__Exercise directions__
Scan the entries below for the string "computer" and copy every line where it turns up.

__Information given__
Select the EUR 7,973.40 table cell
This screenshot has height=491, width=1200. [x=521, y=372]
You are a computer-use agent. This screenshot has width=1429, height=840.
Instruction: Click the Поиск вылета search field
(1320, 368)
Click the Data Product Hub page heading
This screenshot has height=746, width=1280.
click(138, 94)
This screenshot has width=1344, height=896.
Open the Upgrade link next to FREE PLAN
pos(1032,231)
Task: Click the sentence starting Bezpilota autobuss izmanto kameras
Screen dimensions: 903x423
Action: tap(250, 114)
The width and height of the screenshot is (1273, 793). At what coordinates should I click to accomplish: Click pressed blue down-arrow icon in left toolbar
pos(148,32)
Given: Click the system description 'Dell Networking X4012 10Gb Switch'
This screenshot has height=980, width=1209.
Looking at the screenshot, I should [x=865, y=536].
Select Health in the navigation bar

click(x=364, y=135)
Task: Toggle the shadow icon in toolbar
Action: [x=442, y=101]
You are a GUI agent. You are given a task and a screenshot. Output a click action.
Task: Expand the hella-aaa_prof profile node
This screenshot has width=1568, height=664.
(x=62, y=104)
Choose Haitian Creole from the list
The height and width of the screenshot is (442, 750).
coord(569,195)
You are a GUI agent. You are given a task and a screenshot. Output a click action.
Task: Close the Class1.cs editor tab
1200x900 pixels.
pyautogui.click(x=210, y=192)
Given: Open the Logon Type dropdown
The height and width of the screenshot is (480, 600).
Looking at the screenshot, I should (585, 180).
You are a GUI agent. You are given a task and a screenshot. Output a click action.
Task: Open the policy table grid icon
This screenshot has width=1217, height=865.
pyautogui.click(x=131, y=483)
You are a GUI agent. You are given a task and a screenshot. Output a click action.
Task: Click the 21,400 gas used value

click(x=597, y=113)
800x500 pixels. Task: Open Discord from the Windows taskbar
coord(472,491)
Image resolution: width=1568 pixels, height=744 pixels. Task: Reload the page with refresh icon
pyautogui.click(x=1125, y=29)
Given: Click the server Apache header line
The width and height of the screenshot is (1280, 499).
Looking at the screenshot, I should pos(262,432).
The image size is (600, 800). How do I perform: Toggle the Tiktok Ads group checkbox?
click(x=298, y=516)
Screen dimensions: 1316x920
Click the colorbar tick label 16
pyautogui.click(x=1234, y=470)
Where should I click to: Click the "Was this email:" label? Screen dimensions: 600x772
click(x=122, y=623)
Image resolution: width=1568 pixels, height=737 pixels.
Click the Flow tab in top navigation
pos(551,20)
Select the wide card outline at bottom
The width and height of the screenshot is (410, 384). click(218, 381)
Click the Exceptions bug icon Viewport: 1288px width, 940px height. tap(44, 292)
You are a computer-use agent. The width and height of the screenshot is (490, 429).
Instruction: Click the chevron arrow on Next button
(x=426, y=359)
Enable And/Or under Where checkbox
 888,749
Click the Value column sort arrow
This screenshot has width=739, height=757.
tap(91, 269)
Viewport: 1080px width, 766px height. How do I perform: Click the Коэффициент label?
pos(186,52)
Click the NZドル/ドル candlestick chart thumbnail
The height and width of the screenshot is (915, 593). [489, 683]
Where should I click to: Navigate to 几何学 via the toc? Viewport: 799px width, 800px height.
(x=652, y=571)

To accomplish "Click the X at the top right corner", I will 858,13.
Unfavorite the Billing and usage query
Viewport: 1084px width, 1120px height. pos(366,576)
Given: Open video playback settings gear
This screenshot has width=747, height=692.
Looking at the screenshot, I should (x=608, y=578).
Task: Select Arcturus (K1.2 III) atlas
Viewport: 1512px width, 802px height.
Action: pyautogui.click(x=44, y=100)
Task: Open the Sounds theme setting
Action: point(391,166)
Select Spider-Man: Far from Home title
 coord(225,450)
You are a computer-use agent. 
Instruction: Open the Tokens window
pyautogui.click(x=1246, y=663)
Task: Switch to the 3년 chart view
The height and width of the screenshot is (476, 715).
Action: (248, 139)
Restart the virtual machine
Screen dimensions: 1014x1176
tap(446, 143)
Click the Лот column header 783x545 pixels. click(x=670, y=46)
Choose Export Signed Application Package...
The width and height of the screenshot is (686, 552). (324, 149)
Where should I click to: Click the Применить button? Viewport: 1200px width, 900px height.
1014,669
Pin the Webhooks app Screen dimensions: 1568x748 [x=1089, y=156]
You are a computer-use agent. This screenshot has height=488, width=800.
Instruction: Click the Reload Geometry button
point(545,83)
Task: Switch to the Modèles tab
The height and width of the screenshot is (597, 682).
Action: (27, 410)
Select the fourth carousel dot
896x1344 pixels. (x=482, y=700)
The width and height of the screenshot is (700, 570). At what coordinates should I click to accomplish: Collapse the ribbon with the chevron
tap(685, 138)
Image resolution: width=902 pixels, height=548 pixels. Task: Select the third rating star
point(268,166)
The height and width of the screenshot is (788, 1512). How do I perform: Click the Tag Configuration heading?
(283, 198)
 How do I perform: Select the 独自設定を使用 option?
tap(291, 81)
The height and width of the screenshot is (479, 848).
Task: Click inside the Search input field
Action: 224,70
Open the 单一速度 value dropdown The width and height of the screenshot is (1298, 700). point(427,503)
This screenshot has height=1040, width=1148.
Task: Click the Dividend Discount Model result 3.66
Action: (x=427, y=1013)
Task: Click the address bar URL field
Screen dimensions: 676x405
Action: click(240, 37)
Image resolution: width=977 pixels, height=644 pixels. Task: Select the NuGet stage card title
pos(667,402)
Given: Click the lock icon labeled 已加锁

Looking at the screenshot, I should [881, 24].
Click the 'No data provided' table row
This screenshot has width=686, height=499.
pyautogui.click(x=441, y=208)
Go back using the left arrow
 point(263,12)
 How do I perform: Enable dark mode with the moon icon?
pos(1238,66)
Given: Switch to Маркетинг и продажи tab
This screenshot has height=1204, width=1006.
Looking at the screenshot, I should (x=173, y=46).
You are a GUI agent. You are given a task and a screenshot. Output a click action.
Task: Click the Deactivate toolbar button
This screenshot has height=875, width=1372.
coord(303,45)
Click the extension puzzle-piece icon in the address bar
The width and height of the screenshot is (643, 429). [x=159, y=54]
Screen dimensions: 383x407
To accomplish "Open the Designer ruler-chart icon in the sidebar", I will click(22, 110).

__Output for this exercise__
You are a computer-use agent. This screenshot has width=1429, height=840.
You are a computer-use agent. The width and height of the screenshot is (490, 429).
You are a computer-use agent. 
You are a computer-use agent. This screenshot has height=488, width=800.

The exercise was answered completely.